Tajik students from Qurgonteppa collected oral histories from their parents who lived through this event, then talked to mine about what it was like from the inside. I have been incorporating skype into my classroom since 2008 and have found that students not only get excited about the novelty of the experience, but get perspectives on world events much different than their own. Some of my best “teachable” moments have come from the surprise my students have had during these international exchanges.

These students in Korea told us the US was hypocritical for bailing out corporations in 2008 because the US and IMF would not allow Korea to do the same thing after the Asian currency crisis of 1998.

Korean students in Seoul told us the US was hypocritical for bailing out corporations in 2008 because the US and IMF would not allow South Korea to do the same thing after the Asian currency crisis of 1998.

For example, today my students asked the Tajiks who they thought the best political leader of the Soviet Union was . From the American point of view, it was astonishing to hear the Tajiks  debate among themselves whether this honor should fall on Lenin or Stalin. It was even more surprising when they unanimously agreed that Gorbachev, the architect of glasnost, was the worst. But after the video exchange ended, this gave me the perfect opportunity to explain to my class the historical reasons for this different perspective. No textbook reading could have ever hooked them into content as these video conferences have.

Although the outcome of these video conferences is not always as serendipitous as it was today, they have injected my classroom with excitement and real world relevance more than anything I have ever done.

These students in China explained why the issue of Taiwan is so important to them.

Chinese students explained why the issue of Taiwan is so important to them.
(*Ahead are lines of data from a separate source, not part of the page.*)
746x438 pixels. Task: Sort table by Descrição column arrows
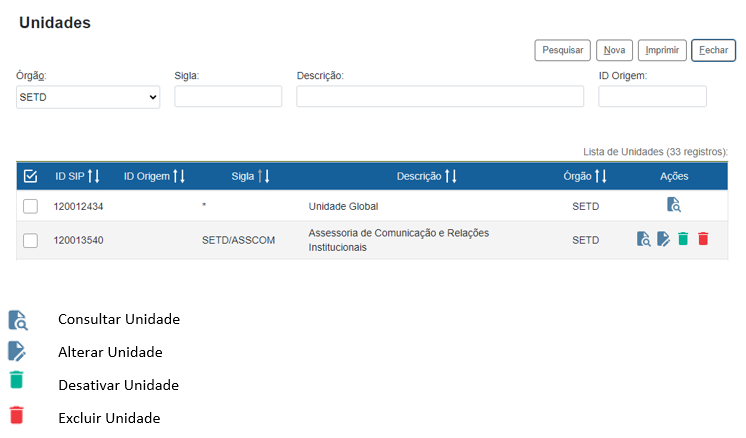[451, 176]
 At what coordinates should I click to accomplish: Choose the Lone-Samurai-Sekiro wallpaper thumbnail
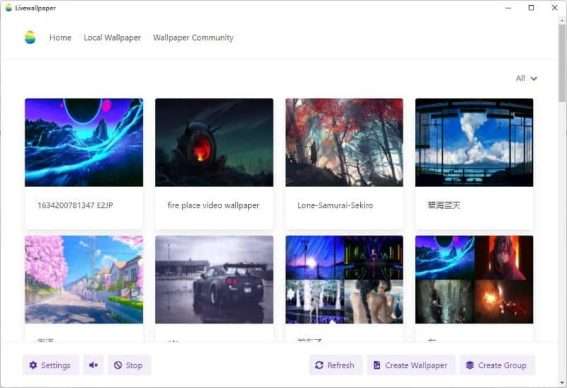[x=344, y=142]
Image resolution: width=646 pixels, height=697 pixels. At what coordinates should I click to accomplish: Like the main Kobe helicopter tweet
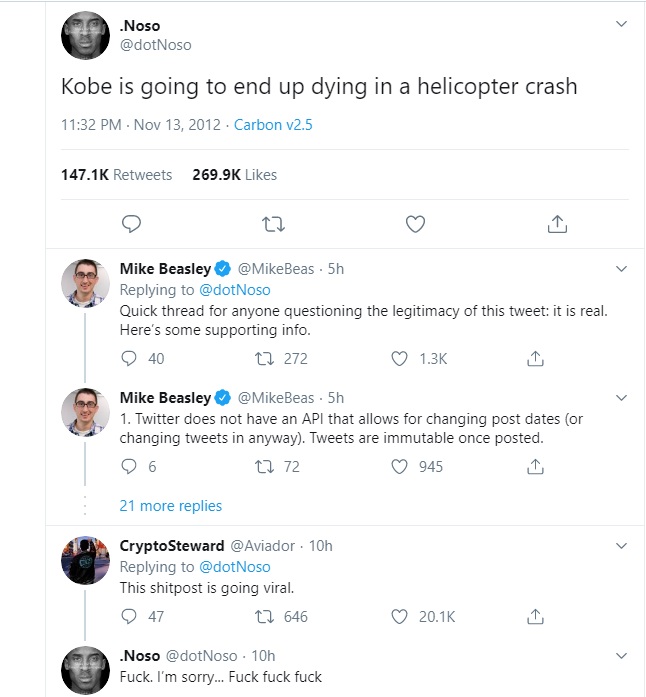[416, 223]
From Chinese students we learned their perspectives on Taiwan and the Dali Lama; from Koreans, how US policies affect people’s lives there; and from Russians, their side of the story regarding the conflict with Georgia in 2008. (My classes have also had sustained connections with students in Germany, Turkey and Greece.) In some cases, these encounters have embarrassed my students about their ignorance of the world compared to their international peers, and motivated them to learn more. Most importantly, they give my students the curiosity to ask why opinions and beliefs can be so different outside of the United States. And as Reinhold Niebuhr wrote, “To caste answers like stones at minds that have never asked the questions is the greatest pedagogical mistake.”